[EXCERPTED RECORDS Boundary: Start]

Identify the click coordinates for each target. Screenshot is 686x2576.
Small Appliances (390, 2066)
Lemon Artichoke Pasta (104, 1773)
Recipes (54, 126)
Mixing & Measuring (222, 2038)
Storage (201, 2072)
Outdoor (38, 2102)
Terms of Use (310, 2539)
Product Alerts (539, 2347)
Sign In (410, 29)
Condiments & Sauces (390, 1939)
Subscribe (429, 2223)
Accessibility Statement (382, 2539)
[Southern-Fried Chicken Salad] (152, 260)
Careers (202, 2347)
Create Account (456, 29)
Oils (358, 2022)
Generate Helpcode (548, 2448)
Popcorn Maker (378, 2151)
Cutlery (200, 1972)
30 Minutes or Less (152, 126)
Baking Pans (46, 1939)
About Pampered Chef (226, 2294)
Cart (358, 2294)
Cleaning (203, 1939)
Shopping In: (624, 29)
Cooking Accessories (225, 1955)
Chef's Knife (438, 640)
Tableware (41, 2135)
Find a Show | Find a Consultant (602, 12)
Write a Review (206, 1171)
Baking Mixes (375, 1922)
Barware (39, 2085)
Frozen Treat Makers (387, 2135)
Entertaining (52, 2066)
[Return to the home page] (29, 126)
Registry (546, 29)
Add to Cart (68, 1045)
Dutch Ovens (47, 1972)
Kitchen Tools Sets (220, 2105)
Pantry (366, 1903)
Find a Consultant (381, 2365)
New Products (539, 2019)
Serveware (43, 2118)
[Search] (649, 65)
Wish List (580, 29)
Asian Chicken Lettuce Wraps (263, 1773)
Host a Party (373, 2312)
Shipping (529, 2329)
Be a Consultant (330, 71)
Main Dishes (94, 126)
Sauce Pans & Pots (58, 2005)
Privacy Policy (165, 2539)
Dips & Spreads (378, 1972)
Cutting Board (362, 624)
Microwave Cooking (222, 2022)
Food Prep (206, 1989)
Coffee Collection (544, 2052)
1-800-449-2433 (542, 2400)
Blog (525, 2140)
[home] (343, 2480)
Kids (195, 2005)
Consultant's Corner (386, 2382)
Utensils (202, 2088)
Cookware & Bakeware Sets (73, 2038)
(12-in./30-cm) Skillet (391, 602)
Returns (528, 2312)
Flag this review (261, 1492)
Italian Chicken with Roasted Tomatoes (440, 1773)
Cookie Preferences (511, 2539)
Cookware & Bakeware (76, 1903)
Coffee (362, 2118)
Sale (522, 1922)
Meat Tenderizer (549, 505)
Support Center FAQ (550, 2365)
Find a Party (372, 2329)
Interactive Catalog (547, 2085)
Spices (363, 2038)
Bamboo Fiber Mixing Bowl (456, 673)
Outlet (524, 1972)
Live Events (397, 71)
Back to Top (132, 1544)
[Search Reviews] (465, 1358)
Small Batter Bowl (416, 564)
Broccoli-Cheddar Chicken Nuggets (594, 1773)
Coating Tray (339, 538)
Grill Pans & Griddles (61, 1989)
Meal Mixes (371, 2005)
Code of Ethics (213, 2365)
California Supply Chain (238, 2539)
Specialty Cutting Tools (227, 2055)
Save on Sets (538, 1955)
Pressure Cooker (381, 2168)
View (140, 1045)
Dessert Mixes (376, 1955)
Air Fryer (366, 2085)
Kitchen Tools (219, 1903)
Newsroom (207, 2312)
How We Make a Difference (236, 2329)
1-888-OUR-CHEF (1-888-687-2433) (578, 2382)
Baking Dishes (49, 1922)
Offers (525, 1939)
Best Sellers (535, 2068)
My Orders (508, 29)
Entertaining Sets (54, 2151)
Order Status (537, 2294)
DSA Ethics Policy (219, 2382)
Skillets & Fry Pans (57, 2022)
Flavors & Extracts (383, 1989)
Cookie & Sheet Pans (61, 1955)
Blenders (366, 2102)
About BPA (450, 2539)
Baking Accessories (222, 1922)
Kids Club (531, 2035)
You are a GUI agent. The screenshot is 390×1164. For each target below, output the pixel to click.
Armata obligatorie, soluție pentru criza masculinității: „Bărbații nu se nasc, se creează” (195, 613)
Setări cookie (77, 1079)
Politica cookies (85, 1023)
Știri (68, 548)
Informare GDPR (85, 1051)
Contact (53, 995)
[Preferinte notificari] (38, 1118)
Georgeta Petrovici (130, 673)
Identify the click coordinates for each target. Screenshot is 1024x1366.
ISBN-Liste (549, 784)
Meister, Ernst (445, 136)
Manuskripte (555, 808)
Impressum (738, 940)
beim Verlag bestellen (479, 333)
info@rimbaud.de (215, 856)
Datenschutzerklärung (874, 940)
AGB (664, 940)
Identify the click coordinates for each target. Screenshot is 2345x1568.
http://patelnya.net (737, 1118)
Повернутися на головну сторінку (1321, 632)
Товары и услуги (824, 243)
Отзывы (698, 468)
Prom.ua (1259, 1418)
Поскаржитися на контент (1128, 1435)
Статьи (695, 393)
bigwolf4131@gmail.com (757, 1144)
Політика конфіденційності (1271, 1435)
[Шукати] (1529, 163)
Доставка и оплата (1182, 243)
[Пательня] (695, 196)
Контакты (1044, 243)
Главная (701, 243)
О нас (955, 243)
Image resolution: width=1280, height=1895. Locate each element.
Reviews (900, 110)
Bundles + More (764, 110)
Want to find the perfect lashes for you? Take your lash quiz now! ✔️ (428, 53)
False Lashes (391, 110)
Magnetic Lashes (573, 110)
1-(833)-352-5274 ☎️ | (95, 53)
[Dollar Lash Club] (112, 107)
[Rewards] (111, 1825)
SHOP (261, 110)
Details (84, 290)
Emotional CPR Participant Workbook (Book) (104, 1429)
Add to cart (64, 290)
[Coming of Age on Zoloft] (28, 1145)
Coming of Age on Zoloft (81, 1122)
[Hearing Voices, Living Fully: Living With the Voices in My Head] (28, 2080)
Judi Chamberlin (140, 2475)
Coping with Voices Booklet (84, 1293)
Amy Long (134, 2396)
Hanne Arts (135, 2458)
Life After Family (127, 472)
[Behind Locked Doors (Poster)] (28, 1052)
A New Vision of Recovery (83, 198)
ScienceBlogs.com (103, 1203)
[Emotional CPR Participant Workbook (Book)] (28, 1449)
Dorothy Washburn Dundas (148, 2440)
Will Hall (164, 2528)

[EXCERPTED RECORDS Boundary: End]

◆ **TASK TO CARRY OUT**
Given the records above, reproduce precisely and only the lines between the line holding "Отзывы (698, 468)" and the line holding "Bundles + More (764, 110)", inclusive.

◆ **THE ANSWER**
Отзывы (698, 468)
Prom.ua (1259, 1418)
Поскаржитися на контент (1128, 1435)
Статьи (695, 393)
bigwolf4131@gmail.com (757, 1144)
Політика конфіденційності (1271, 1435)
[Шукати] (1529, 163)
Доставка и оплата (1182, 243)
[Пательня] (695, 196)
Контакты (1044, 243)
Главная (701, 243)
О нас (955, 243)
Image resolution: width=1280, height=1895. Locate each element.
Reviews (900, 110)
Bundles + More (764, 110)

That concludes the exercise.